14年目の永遠の誓い
「お待たせ!」
5分ほどして、カナが戻って来た。
カナは手に持ったお盆を部屋の中ほどのローテーブルに置いた。
「ハル、食べられるかな?」
「え? 何を?」
「桃のシャーベット。お袋が持ってけってうるさくて。ハルが来るってわかってたら、違うものを用意しておいたのにって」
「ありがとう。おばさまのお菓子、好きよ? 果物たっぷり入っていて」
「ハル、果物好きだよな」
「うん」
「じゃあ、溶けないうちに食べようか」
カナに手を引かれて、ローテーブル横の大きなクッションに座った。
まずは、麦茶を一口。それから、シャーベットを盛りつけた涼しげなガラスの器とスプーンを手に取った。

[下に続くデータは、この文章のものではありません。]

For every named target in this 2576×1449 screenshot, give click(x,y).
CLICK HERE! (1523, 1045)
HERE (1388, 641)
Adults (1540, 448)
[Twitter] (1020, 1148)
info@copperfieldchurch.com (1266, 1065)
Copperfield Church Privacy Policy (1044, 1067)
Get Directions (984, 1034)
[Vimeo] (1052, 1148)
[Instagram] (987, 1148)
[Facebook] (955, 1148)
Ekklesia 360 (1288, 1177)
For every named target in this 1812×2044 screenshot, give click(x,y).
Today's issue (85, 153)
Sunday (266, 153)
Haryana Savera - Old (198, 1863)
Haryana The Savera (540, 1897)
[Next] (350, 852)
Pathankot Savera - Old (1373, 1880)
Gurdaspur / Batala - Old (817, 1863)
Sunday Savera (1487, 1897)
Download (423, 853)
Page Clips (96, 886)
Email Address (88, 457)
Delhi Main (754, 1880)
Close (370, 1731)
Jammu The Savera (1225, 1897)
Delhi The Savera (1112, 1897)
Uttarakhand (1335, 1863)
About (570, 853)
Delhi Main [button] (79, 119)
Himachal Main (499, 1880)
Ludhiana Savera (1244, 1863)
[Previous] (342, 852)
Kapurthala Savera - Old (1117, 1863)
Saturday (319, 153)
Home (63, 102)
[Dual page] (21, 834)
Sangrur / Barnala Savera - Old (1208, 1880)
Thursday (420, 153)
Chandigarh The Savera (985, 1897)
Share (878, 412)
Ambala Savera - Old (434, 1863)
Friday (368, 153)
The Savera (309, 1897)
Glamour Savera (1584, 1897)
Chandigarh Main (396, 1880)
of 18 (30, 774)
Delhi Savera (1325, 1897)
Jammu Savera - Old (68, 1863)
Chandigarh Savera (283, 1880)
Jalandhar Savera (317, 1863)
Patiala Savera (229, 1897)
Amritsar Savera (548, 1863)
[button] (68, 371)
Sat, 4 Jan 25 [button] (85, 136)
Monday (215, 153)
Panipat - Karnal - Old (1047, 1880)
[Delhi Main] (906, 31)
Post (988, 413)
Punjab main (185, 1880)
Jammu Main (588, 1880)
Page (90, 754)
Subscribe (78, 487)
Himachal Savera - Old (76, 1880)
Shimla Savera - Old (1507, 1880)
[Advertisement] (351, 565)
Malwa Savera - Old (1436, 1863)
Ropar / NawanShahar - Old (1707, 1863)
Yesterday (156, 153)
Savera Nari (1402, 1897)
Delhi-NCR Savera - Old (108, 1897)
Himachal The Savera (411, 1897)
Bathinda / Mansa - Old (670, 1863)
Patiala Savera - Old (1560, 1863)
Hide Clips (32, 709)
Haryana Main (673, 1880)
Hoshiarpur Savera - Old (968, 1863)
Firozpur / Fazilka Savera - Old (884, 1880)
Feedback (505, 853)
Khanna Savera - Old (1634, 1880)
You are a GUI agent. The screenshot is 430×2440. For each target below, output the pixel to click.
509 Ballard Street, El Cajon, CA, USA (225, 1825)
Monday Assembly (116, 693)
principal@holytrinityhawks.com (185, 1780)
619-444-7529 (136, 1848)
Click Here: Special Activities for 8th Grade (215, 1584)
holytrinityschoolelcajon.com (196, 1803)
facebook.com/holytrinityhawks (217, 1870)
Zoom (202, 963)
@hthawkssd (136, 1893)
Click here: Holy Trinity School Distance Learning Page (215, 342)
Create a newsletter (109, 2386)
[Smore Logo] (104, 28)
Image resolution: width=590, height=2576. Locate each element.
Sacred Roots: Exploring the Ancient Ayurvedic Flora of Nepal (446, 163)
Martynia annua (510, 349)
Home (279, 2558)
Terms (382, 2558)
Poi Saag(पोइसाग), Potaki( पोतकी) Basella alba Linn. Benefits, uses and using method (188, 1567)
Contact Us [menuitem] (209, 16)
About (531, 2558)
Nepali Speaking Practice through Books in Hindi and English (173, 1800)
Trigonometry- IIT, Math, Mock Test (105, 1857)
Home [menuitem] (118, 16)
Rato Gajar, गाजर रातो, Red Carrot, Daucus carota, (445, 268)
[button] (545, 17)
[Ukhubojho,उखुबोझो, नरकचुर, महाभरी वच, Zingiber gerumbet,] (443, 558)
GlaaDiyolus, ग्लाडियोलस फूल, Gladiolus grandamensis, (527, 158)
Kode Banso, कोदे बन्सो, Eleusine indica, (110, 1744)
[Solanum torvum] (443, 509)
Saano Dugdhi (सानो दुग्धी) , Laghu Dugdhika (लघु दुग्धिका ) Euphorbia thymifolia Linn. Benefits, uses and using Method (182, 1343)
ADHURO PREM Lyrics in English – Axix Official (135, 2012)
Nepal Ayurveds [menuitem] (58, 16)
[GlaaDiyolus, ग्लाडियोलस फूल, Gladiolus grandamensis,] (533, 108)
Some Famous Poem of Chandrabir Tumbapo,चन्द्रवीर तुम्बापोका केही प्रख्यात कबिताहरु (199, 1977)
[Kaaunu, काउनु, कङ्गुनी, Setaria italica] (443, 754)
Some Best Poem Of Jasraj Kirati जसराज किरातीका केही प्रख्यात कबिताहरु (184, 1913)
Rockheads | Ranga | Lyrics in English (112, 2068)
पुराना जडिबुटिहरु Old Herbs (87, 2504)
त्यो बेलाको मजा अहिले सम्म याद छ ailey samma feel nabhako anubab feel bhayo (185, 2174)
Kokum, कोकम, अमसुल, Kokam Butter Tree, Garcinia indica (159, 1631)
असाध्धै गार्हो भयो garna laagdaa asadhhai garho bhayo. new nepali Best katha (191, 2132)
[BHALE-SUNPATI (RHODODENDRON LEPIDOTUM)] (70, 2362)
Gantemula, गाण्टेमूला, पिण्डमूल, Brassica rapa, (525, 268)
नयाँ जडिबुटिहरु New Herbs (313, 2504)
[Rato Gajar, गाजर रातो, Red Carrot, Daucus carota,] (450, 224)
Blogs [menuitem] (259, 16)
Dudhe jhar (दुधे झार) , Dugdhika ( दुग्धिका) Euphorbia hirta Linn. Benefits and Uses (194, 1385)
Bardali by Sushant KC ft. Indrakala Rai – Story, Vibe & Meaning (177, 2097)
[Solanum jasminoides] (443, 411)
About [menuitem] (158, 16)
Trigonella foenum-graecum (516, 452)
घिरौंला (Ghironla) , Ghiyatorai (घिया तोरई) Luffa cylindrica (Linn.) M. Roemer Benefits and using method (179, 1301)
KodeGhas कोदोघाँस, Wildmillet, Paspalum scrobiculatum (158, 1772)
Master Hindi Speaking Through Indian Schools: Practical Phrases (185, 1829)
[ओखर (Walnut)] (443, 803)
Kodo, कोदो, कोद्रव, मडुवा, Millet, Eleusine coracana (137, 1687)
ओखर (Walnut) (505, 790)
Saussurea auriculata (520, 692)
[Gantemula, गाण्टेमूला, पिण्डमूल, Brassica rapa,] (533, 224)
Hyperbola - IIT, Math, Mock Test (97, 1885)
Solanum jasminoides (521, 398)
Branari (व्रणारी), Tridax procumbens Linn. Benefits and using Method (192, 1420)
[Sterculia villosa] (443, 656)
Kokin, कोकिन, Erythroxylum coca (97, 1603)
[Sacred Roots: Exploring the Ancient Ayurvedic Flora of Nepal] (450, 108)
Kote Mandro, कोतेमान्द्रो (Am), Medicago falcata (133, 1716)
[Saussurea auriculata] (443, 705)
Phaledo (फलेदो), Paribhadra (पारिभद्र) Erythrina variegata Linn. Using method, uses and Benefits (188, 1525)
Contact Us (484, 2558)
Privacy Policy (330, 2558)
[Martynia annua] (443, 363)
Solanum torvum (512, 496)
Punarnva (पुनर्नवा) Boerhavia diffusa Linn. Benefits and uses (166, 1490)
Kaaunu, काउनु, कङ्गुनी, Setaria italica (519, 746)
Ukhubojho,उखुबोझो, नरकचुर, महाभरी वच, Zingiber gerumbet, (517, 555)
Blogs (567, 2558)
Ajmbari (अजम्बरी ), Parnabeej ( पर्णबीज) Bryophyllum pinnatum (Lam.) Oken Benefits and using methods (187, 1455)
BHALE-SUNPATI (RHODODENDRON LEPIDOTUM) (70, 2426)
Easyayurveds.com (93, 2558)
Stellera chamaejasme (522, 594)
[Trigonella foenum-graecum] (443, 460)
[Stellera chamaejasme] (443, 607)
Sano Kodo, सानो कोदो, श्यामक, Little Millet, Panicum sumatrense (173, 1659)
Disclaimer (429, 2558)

果肉がたっぷり入っているのが、外から見てもよく分かる。
「美味しそう」
「うまかったよ」
「食べたの?」
「昨日の夕食後に出た」
「……すごいね。夕飯の後にシャーベットまで食べるんだ」
「ケーキの日もある。夜はさすがに太るしやめてって言うんだけど、男の子はツマラナイって拗ねるし、けっきょく食べちゃうんだよな」
わたしがクスクス笑うと、カナは不思議そうな顔をした。
「なんか変なこと言った?」
「カナが太るなんて……無駄な脂肪なんて、どこにもないんじゃない?」
手を伸ばして、カナの二の腕に触ると、カナは驚いたような顔をした。
「……あ、痛かった? ごめんね」
「いや、……ハルの腕力で痛いなんてあり得ないから」
真顔で言われると、さすがにショックだよ、カナ。
じとーっと見つめると、カナはハッと我に返ったように、
「ごめんごめん」
と苦笑いした。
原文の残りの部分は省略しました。